On January 24, 1991, Michael Schneider, an employee of Haulaway, Inc. (Haulaway), was loading garbage into the back of a garbage truck when Hyang W. Yoo drove her car into Schneider, pinning him between the two vehicles. Schneider suffered serious injuries and sought recovery from numerous defendants, including Yoo, C. Groot Automatic Disposal Company, Inc. (Groot Automatic Disposal), which owned the garbage truck involved in the accident, and Groot Industries, Inc., (Groot Industries) (collectively, the Groot defendants) the parent company of Haulaway and Groot Automatic Disposal, its wholly-owned subsidiaries. *fn1
On the date of Schneider's accident, Groot defendants and Haulaway were named insureds under two insurance policies issued by Illinois National and an umbrella policy issued by RLI.
Illinois National's CGL policy provided insureds with liability insurance limits in the amount of $1 million per occurrence, but contained an exclusion for "'bodily injury' or 'property damage' arising out of the ownership, maintenance, use or entrustment to others of any *** 'auto' *** owned or operated by or rented or loaned to any insured. Use includes operation and 'loading or unloading.'" *fn2 Illinois National's BA policy provided insureds with automobile liability coverage limits in the amount of $1 million "for any one accident or loss." An "anti-stacking clause" in the BA policy limited coverage when other policies or coverages provided by Illinois National applied to the same accident, *fn3 but did not take effect when any coverage form or policy issued by Illinois National or an affiliated company specifically applies as excess insurance over the BA coverage form.
The BA policy also provided uninsured motorist (UM) coverage in the amount of $1 million upon occurrence of "'bodily injury' sustained by the 'insured' caused by an 'accident.'" *fn4 Any amount payable under the UM coverage, however, could be reduced by "[a]ll sums paid or payable under any workers' compensation, disability benefits or similar law" and "[a]ll sums paid by or for anyone who is legally responsible, including all sums paid under this Coverage Form's Liability Coverage."
RLI's umbrella policy provided insureds with liability coverage in the amount of $5 million per occurrence subject to a schedule of underlying insurance including Illinois National's CGL and BA policies. The RLI coverage had an automobile liability limitation which provided that it did not apply to the ownership, maintenance or use of a vehicle except as insofar as such coverage was provided by the underlying policies. *fn5
A letter dated September 3, 1992, from Marvin L. Donaldson, litigation specialist for American International Adjustment Company, Inc., informed Groot Industries that it received Schneider's summons and complaint and that Illinois National provides bodily injury and property damage coverage in the amount of $1 million. Also in the letter, Donaldson assigned attorneys for the defense of the lawsuit and advised of the existence of certain coverage questions and the Groot defendants' need to retain personal counsel due to the possibility of judgment in excess of liability coverage. The letter further stated that "[i]n the absence of any reply *** we will assume you will not have your own personal attorney participate, and we will proceed accordingly in the defense of this suit." The letter made reference to Illinois National's CGL policy, but not the BA policy.

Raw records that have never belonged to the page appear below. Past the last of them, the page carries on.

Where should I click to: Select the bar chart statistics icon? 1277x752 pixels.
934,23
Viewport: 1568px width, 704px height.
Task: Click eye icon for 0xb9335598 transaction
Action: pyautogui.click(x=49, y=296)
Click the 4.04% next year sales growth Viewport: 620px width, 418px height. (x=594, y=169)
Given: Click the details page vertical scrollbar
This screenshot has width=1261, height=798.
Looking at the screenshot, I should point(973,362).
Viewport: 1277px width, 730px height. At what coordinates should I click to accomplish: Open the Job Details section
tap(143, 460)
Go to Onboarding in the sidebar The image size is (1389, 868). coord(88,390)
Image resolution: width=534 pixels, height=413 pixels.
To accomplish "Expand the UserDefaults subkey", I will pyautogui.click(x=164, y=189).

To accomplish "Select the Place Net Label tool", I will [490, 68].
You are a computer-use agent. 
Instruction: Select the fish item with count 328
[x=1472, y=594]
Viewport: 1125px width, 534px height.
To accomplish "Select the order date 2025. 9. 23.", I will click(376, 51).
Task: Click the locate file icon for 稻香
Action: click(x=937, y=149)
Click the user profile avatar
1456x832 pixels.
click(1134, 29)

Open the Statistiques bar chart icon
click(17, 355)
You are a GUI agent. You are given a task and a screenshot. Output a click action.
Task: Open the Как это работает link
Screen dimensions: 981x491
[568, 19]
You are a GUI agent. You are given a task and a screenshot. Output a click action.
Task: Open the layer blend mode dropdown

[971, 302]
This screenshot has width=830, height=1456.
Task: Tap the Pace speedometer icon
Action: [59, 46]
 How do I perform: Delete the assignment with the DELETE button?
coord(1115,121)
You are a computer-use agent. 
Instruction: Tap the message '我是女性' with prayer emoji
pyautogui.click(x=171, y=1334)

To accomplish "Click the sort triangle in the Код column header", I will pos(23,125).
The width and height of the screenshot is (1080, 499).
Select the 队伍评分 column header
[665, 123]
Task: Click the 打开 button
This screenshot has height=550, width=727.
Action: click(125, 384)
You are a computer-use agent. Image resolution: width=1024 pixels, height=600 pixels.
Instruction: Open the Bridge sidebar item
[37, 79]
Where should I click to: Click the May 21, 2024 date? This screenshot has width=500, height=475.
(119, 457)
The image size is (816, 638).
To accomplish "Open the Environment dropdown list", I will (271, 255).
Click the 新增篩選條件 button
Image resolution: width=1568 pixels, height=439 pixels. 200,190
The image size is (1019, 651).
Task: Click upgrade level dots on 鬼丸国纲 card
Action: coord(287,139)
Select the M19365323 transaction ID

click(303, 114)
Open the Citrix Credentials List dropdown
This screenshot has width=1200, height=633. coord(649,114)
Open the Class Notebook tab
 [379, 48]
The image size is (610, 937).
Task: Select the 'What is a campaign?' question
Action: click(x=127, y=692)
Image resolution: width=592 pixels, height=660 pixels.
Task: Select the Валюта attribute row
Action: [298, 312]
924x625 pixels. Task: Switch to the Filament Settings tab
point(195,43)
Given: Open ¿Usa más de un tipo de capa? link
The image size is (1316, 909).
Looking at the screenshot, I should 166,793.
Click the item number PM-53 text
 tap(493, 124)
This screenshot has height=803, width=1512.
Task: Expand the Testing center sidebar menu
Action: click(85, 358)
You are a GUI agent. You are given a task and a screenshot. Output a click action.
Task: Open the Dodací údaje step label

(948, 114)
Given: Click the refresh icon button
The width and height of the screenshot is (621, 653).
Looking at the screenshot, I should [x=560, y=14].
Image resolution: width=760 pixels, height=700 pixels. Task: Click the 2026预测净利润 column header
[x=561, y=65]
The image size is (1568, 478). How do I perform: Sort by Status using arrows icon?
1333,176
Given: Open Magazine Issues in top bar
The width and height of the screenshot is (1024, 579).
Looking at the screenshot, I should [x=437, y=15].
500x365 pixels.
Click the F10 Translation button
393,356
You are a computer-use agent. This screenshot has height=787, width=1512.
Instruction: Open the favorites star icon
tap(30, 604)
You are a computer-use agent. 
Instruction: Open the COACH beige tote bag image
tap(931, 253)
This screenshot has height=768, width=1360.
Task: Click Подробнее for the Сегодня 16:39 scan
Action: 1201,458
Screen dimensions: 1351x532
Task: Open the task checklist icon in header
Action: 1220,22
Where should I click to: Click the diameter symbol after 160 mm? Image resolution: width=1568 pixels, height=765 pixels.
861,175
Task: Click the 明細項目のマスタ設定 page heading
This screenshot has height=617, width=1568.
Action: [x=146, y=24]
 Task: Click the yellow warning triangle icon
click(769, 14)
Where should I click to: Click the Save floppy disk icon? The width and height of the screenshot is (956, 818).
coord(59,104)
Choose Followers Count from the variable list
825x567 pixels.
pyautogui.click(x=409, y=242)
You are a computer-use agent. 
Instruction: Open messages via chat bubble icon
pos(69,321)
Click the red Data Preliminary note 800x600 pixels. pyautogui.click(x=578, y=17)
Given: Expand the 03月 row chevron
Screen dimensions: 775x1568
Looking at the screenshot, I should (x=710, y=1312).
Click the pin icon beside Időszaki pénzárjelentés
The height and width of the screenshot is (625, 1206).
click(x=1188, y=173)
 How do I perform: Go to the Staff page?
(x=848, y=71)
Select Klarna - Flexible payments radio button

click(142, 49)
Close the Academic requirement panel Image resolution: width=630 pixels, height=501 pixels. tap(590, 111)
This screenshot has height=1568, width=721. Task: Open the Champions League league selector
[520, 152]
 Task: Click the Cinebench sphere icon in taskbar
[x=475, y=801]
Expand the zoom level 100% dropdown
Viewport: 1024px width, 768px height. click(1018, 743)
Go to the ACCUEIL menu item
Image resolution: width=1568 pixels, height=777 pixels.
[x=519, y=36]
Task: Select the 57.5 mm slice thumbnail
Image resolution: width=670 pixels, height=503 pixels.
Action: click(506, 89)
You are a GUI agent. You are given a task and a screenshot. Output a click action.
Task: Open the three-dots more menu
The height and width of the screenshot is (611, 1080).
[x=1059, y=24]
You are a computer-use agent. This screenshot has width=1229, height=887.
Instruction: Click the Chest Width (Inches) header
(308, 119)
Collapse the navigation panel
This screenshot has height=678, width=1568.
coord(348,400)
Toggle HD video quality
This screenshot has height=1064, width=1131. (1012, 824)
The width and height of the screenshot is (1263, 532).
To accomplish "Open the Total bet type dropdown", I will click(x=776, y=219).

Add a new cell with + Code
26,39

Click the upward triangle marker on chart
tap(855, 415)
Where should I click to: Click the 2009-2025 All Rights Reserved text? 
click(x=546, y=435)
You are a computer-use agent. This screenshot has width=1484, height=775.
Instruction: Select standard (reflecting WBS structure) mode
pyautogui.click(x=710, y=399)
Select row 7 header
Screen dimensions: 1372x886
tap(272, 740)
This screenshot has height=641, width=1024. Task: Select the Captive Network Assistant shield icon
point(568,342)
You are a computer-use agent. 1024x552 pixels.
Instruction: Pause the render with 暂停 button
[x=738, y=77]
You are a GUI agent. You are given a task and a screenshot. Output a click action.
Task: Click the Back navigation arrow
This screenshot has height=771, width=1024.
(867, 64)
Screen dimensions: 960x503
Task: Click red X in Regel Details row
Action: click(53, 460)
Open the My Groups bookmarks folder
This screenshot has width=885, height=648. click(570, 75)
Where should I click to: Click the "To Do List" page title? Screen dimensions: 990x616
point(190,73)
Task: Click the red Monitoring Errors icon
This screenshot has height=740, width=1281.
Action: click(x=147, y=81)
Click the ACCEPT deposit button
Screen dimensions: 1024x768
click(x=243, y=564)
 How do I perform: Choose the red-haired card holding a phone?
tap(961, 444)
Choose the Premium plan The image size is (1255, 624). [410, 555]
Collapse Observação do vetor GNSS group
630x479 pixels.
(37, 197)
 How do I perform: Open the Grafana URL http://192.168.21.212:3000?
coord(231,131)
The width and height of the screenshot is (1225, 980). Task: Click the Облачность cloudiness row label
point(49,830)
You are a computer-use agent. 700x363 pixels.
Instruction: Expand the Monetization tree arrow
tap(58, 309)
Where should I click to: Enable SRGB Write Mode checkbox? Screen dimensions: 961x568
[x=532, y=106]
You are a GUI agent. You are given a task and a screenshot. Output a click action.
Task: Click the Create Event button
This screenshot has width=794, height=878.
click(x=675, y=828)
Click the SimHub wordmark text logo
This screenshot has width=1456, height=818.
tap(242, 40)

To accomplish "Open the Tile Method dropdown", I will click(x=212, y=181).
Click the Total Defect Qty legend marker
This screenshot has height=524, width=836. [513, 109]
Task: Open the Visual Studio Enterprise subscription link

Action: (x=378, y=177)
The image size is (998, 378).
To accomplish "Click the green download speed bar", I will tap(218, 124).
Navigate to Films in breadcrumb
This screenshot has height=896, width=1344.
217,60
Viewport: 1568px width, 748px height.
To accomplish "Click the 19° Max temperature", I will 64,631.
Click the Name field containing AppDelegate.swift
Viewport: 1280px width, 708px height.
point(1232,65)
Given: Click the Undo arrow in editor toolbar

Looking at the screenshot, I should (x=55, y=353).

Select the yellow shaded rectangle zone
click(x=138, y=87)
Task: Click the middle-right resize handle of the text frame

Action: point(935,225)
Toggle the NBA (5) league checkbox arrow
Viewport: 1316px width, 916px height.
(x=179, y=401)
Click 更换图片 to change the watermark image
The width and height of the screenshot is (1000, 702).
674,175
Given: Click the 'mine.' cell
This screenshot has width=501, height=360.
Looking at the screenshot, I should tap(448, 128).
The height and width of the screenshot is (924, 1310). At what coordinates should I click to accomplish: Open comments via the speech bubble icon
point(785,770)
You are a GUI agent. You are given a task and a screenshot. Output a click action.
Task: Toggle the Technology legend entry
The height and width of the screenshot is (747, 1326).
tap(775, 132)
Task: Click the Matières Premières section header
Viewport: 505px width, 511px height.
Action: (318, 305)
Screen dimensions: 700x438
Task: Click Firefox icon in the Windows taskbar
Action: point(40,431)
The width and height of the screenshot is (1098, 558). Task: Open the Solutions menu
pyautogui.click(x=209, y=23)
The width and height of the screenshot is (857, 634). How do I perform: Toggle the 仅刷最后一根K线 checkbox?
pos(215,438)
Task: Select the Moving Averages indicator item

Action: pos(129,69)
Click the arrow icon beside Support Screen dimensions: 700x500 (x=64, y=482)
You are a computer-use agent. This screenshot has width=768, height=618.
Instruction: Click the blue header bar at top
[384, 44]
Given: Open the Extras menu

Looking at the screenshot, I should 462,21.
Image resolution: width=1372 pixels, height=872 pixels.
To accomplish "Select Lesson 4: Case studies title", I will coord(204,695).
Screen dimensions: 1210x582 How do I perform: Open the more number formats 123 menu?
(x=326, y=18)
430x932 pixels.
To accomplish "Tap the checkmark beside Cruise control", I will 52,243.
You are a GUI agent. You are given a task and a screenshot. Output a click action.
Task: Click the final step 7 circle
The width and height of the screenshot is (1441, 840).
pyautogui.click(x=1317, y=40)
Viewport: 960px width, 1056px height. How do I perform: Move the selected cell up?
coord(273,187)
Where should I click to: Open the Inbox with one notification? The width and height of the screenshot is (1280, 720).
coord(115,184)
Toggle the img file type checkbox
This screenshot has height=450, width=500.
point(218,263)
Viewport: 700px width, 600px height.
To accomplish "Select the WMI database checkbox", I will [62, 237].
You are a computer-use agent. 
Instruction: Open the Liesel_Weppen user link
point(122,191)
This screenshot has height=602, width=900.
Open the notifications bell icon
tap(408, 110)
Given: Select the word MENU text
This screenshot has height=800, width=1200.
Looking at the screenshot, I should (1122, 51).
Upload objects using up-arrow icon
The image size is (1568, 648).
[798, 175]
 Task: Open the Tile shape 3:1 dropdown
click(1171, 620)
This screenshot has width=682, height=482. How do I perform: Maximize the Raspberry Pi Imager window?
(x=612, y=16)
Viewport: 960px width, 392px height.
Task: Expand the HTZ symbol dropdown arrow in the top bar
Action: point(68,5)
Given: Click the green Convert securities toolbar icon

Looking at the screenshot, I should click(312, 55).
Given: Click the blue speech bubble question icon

In a letter dated September 29, 1992, Rick Dikeman, an RLI claims examiner, informed Groot Industries that it was reserving RLI's rights and defenses under its umbrella policy because the policy contained an automobile liability exclusion. *fn6
Susan Warnke was an AIG Claim Services, Inc. (AIG) claims representative who held primary responsibility for the Schneider claims. AIG represented Illinois National in connection with the Schneider lawsuit. Warnke testified by deposition that on November 23, 1993, she completed an internal coverage analysis for the Schneider matter. The coverage analysis listed Illinois National's CGL policy number for the Groot defendants. Warnke noted the potential for "excess exposure" and specifically found that the action was covered under the CGL policy and that the automobile exception would not apply because the vehicle was not operated by the insureds. Warnke indicated the automobile exclusion would not apply in order for auditors to see why Illinois National decided to handle the claim under the CGL policy. Warnke insisted in her testimony that technically, both the CGL and BA policies could not apply to the Schneider lawsuit because of the CGL policy's automobile exception and the BA policy's lack of coverage for product liability claims. Nevertheless, Warnke concluded on the coverage analysis form that there were no coverage problems.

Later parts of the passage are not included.